Наташа с какой-то несвойственной ей осторожностью, точно входя в неведомый ей круг, спросила:
— А правы ли вы, оставаясь таким безучастным ко всем и ко всему?
Соковнин оживлённо возразил:
— Что значит, прав ли? Кто установил надо мной своё право? И какое право? Я прав пред самим собой — и этого довольно. Что значит «безучастен»? Я лично живу — значит, участвую в общей жизни. И по-своему работаю. Безучастен! Я верю только в свою личную духовную свободу. Всяким участием я может быть совершу зло, даже тогда, когда буду противиться какому-нибудь злу.

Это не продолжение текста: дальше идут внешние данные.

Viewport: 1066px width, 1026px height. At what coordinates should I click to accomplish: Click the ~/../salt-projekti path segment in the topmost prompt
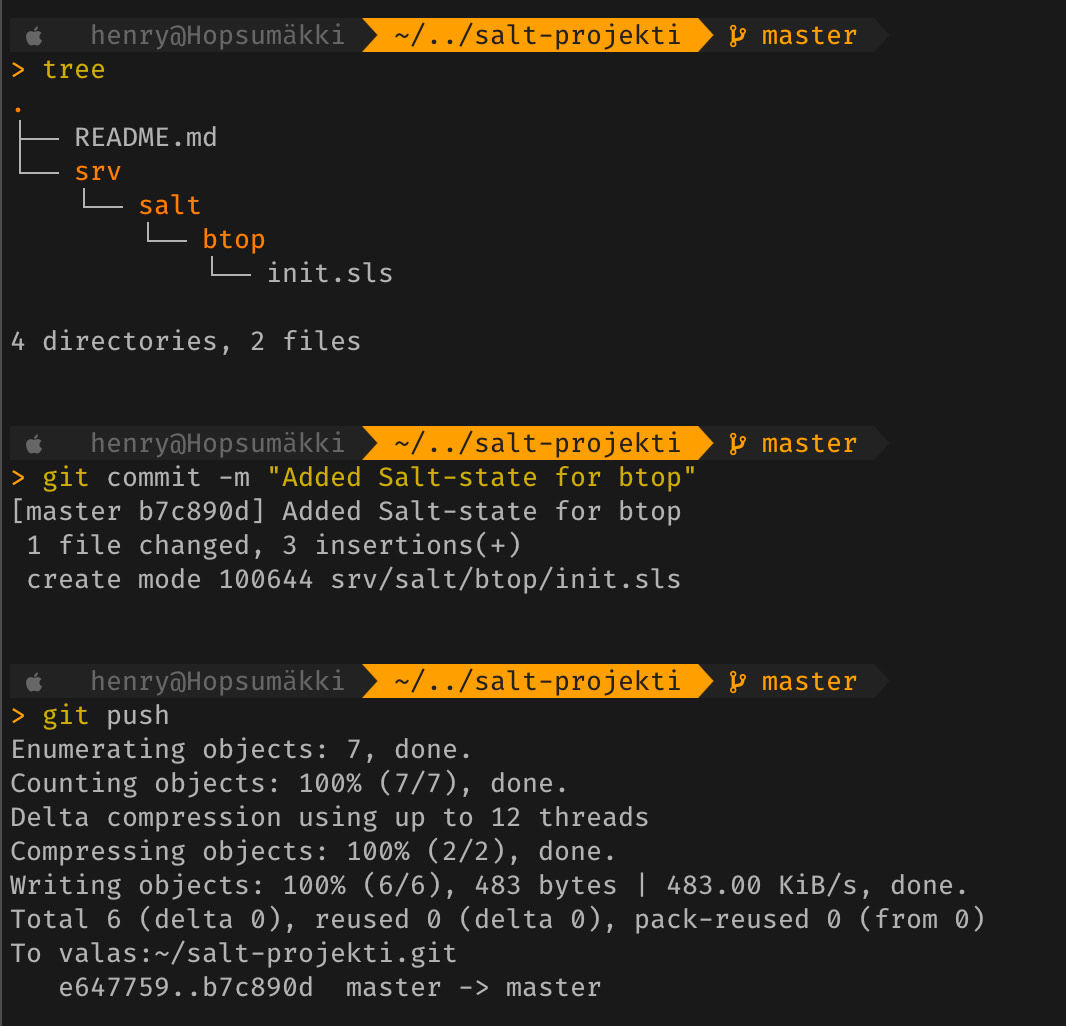(537, 37)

В его голосе звучала лёгкая ирония, и Наташа не могла дать себе отчёта, высказывает ли он искреннее убеждение или только забавляется нанизыванием софизмов. Она не находила слов для вопроса, который ей хотелось бы задать ему сейчас, а он с той же едва уловимой иронией продолжал:
— Я «не противлюсь злу насилием». Я ищу свободы только в самом себе, как «царствие Божие внутри нас».
Он замолчал, закурил новую папиросу и выпустив несколько колец дыма, с усмешкой сказал:
— Ну, что же, вот теперь вы, в свою очередь, сидите с опущенным взглядом и изучаете узоры на снегу под ногами?
Наташа подняла, голову и посмотрела ему в глаза пристально и вдумчиво, и сказала, с дружеской улыбкой, серьёзным тоном:
— Слушаю вашу лекцию и думаю, как мне совместить свободу «внутри себя» с моей «рабской» преданностью святому искусству. Понимаете?
— Понимаю, — улыбаясь же, ответил Соковнин, и продолжая курить, замолчал.
Наташе не хотелось вызывать его теперь на разговор каким-нибудь своим вопросом, как не хотелось прерывать его, когда он говорил. Она боялась своими возражениями нарушить его «исповедальное» настроение.
И Соковнин, помолчав, продолжал:
— Да я не так безучастен к искусству вообще, как вы думаете, Наталья Викторовна. Тянуло ведь и меня к нему. Одно время чуть-чуть в актёры не пошёл. Да только вот, когда я стал приглядываться побольше к моим товарищам, ушедшим на сцену, мне стало жаль моей свободы. Они искали там и вдохновения, и постижения жизни, и широты кругозора. «Сцена — сама жизнь». А я наоборот замечал, как быстро все они суживались в своей специальности. У них просто не оставалось времени постигать жизнь вне театра. Прямо-таки не было времени. Все сводилось к мысли о сцене, о тех ролях, которые они будут играть, о рецензиях, которые пишут о театре, о великих и малых исполнителях великих и малых ролей. А вся остальная жизнь отходила для них на задний план. Широты мировоззрения, да даже и свободы мировоззрения у них нет. Да по-моему и быть не может. Просто потому, что у них нет самого главного: нет святого недовольства своей судьбой, своим делом, своимсвятым искусством. Разумеется у тех, кто пользуется успехом. Для меня вот, например, моё сельское хозяйство только необходимый труд. Физическая необходимость создавать условия для того, чтоб чувствовать себя независимым и свободным. А сам по себе этот труд — тоска. Порой ведь и у меня душа-то рвётся к чему-то другому, далёкому, прекрасному, недостижимому… А я вот за сименталками навоз убираю, да число возов его подсчитываю.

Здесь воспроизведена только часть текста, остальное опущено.